And, of course, Deadspin's favorite telestrator images complete this connection to Pynchon.
Blogger Katy on Tue Feb 09, 12:49:00 PM:
Alice, I love this post. I rely completely on the little yellow line when I watch football on TV to make sense of everything. OK, that and Jay's encyclopedic knowledge of football plays and strategy.

I've been interested in drones lately and have been doing some thinking and reading about how that kind of warfare affects soldiers and other participants psychologically. "On the Media" had this fascinating segment about drones in November, and Jay and I were discussing it last night while watching a PBS show about the bombing of Germany, which was carpetbombing with incendiary devices--the total opposite of targeted drone attacks. Some of the pilots they interviewed were saying that they didn't think about the civilians on the ground when they were on bombing missions--they only thought about military targets and saw the cities they were bombing AS military targets. The OTM piece seems to say that even though the drone operators can clearly see the people they're bombing, one of the things they struggle with is that the killing feels very video game-y, and it's hard to know how to respond psychologically. Tough, and worth a listen.

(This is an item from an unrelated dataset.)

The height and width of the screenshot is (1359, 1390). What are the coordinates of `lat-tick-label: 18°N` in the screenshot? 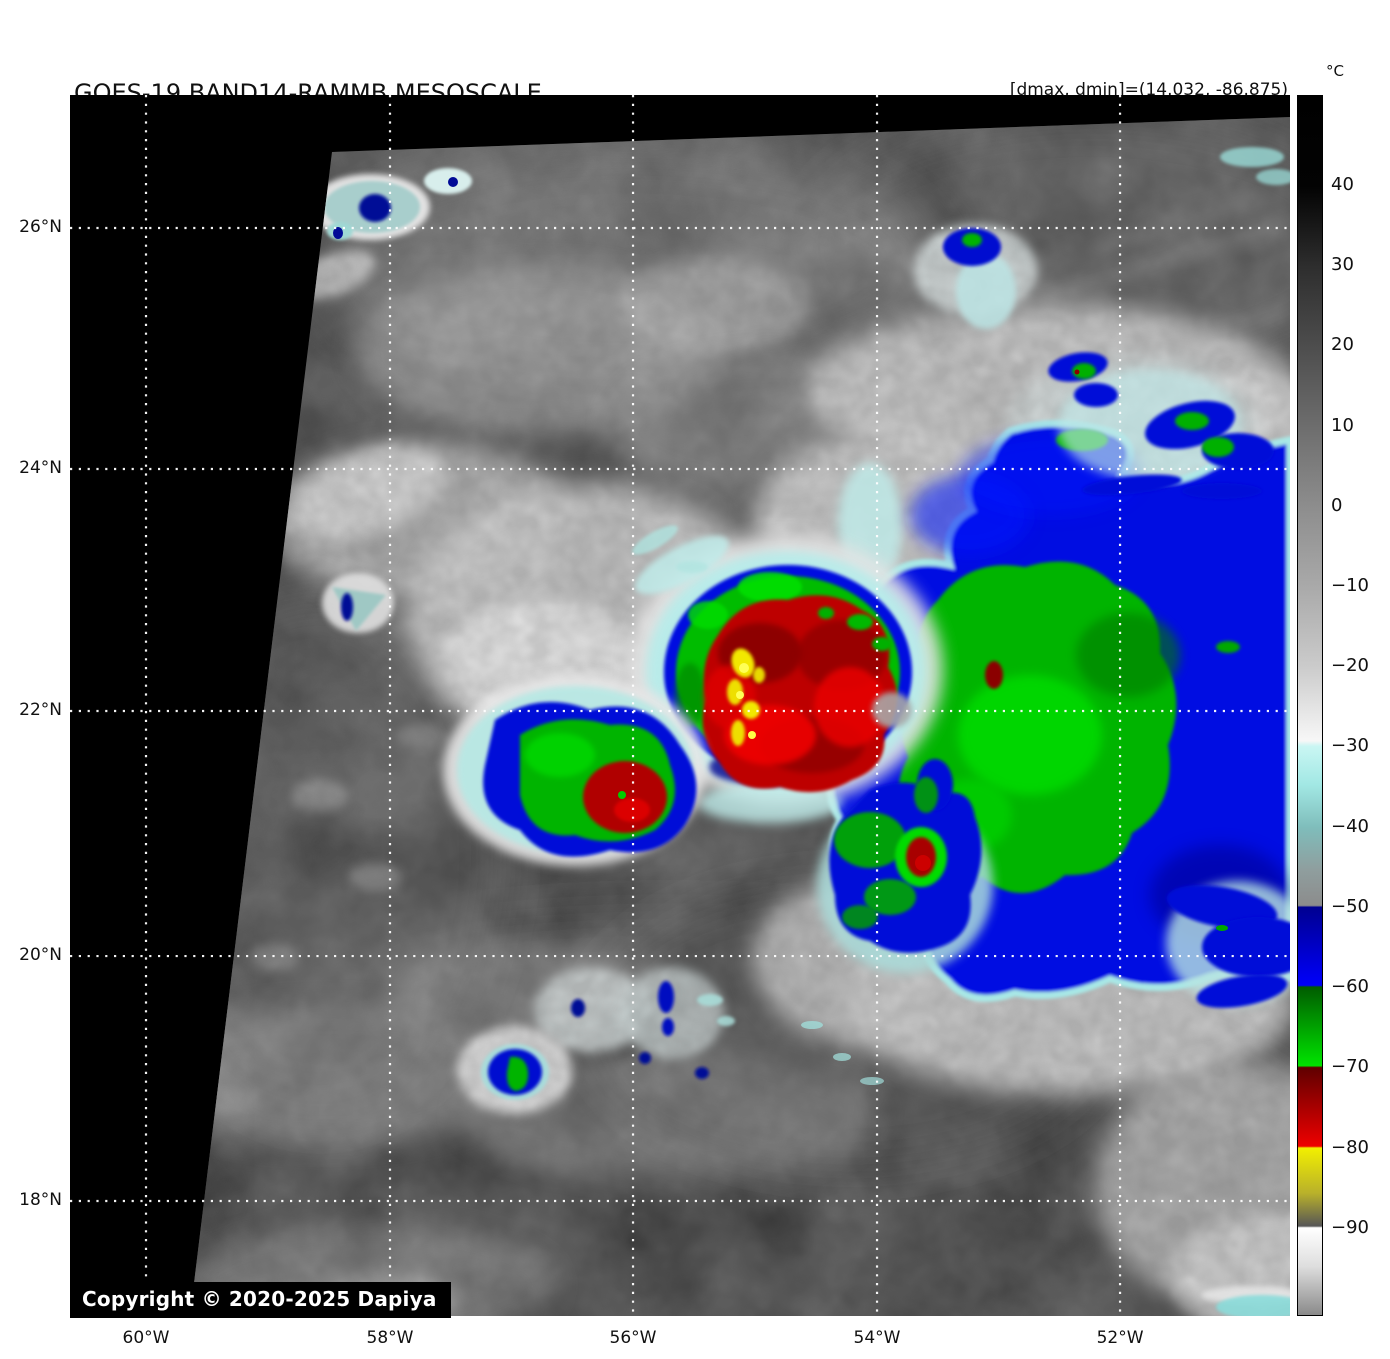 It's located at (40, 1200).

Anonymous Tove Hermanson on Fri Feb 19, 04:20:00 PM:
You who know me know I am obsessed with all things visual-- graphics, colors, textures, shadows, etc. all excite me more than the average bear. I am also notoriously bad at registering and retaining numbers: dates, statistics, positions / times / locations. Using images to punctuate or demonstrate a point, highlight a time and place, literally showing where / how to look at an image and extract and retain valuable information is not just a convenience for me; it's a necessity. It's amazing to me that there aren't more accompanying photos, sketches, and interactive graphic tools incorporated in situations where information is meant to be analyzed, acted upon, or distributed rapidly, as in sports or war scenarios.